From this MVC application, I need to call the RestAPI and I want to use same Auth0 user to authenticate on that side and be sure the caller is authorized to complete the request and I was thinking to implement something like that:

  1. on MVC side, I add the Authorization token received from Auth0 into the header (Bearer)
  2. on RestAPI I want to implement a Java Filter to validate the token before to proceed. (i.e. calling the /userinfo api to retrieve userdata and in case of success proceed)

So, for first, is it the proper way to do that? (We did in past in other projects but not sure it is correct), I have seen on the Auth0 dashboard it is possible to authorize application (machine to machine auth) but it is not clear at that point, how to handle user management.
Second thing, I have tested manually and I did not have to add the ClientID or Secret Id to retrieve the user info as soon as I have a valid access token, is there a way to force to add the token for the external RestAPI application to every call?

I really appreciate who will help me and, please, be patient if my request is stupid or repetitive… I read a lot of stuff during last week, it’s Friday, I am tired, and I have to provide feedback about that before “yesterday”…



Hi Andrea.
No need to apologize for questions. This stuff is just complicated at times and, if anything, we at Auth0 and others in the industry need to figure out how to make things simpler for developers.

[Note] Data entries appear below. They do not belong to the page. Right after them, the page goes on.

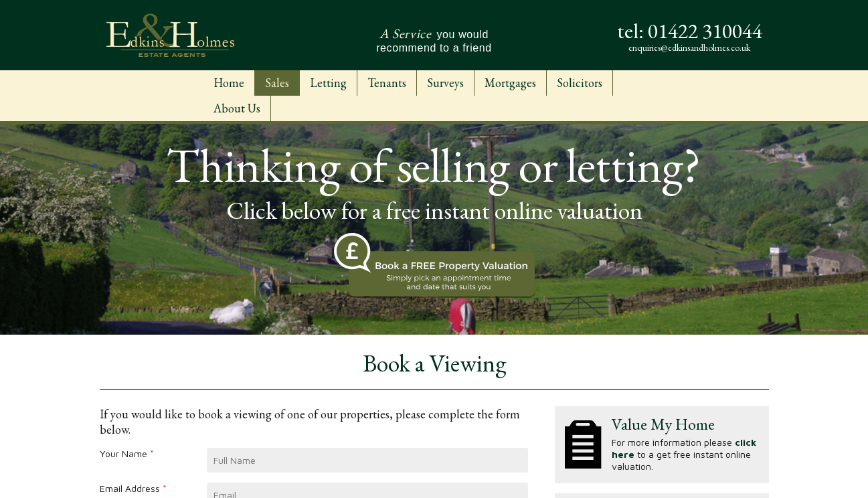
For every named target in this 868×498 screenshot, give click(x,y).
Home (229, 82)
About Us (237, 108)
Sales (277, 82)
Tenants (387, 82)
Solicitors (580, 82)
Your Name (126, 453)
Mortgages (510, 82)
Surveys (445, 82)
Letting (328, 82)
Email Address (133, 488)
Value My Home (663, 424)
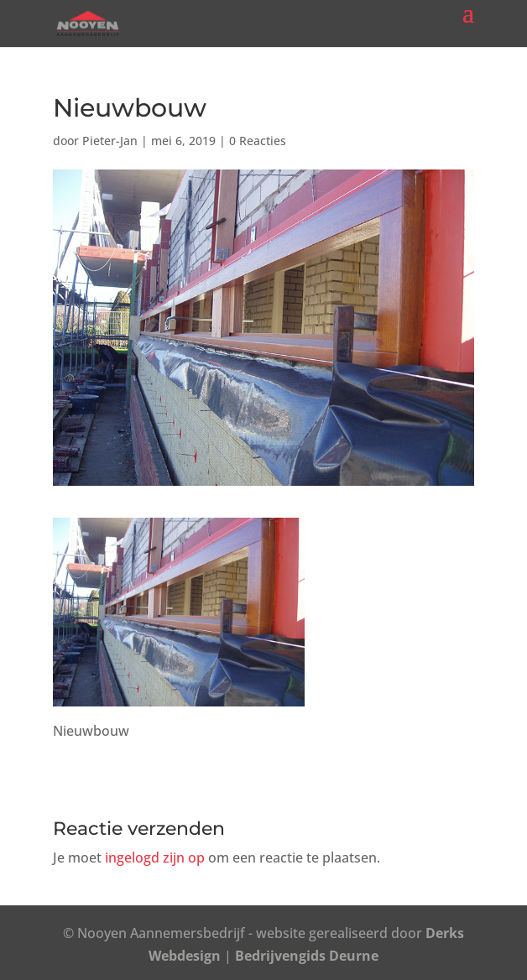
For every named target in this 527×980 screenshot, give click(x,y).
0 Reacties (258, 140)
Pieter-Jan (110, 140)
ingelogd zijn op (154, 858)
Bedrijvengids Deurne (306, 956)
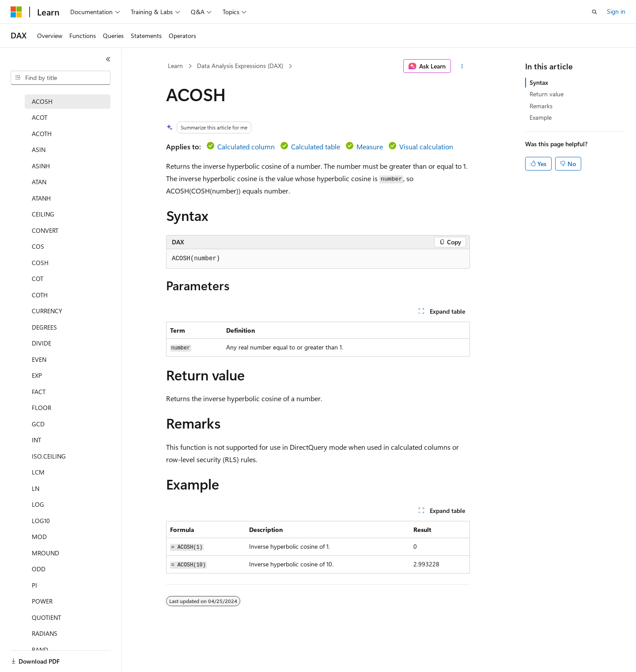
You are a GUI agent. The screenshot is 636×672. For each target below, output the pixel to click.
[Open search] (594, 12)
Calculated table (315, 146)
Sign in (616, 11)
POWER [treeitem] (42, 601)
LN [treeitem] (35, 488)
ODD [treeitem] (38, 569)
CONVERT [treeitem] (45, 230)
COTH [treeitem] (40, 295)
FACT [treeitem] (38, 391)
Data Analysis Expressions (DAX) (240, 65)
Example (541, 117)
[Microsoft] (16, 12)
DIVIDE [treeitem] (42, 343)
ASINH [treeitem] (41, 166)
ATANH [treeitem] (41, 198)
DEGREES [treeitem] (44, 327)
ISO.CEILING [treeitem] (49, 456)
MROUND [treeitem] (45, 553)
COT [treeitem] (38, 278)
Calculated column (246, 146)
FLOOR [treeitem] (42, 407)
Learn (175, 65)
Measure (370, 146)
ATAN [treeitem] (39, 182)
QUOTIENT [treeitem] (46, 617)
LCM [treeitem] (38, 472)
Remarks (541, 106)
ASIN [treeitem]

I would model you scenario like this:

  • One API (a.k.a. “Resource server” in OAuth2 parlance). This represents your Rest API. You give it a unique identifier (e.g. “”). Auth0 will issue JWT access tokens to applications that need to access that API.
    You can define scopes for the API if you want different access levels. See for more information.
    You will code your API so that it inspects and validates the Access Token in every request before allowing access.
  • One or more Applications that will access the API (like your Java MVC applications).

Client applications can, in one request, ask for both an authentication (scope=openid) and an access token that can be used to make requests to the Rest API, using audience={your_api_identifier}.
If the authorization request from the Java MVC app looks like this:

  &scope=openid profile email {and optionally scopes for your API, if any}

The final token response will contain an ID Token with information about the authentication and the user (equivalent to what you get by calling the /userinfo endpoint), and an Access Token, meant to be used for requests to the Rest API, in JWT format (so that the API can validate it).
The aud (audience) in the ID Token is the client ID of the requesting application. The aud in the Access Token, on the other hand, is the identifier of the API for which the Access Token can be used.

The Access Token will contain by default only the sub claim about the user (the user ID). If you need more information about the user in the Rest API side you could add custom claims in the Access Token (see

The machine-to-machine scenario is when you want to let an application access an API without user intervention or approval (so the “subject” of the Access Token is the application itself, not the user).

Hope that helps as a starting point, happy to clarify whatever is needed.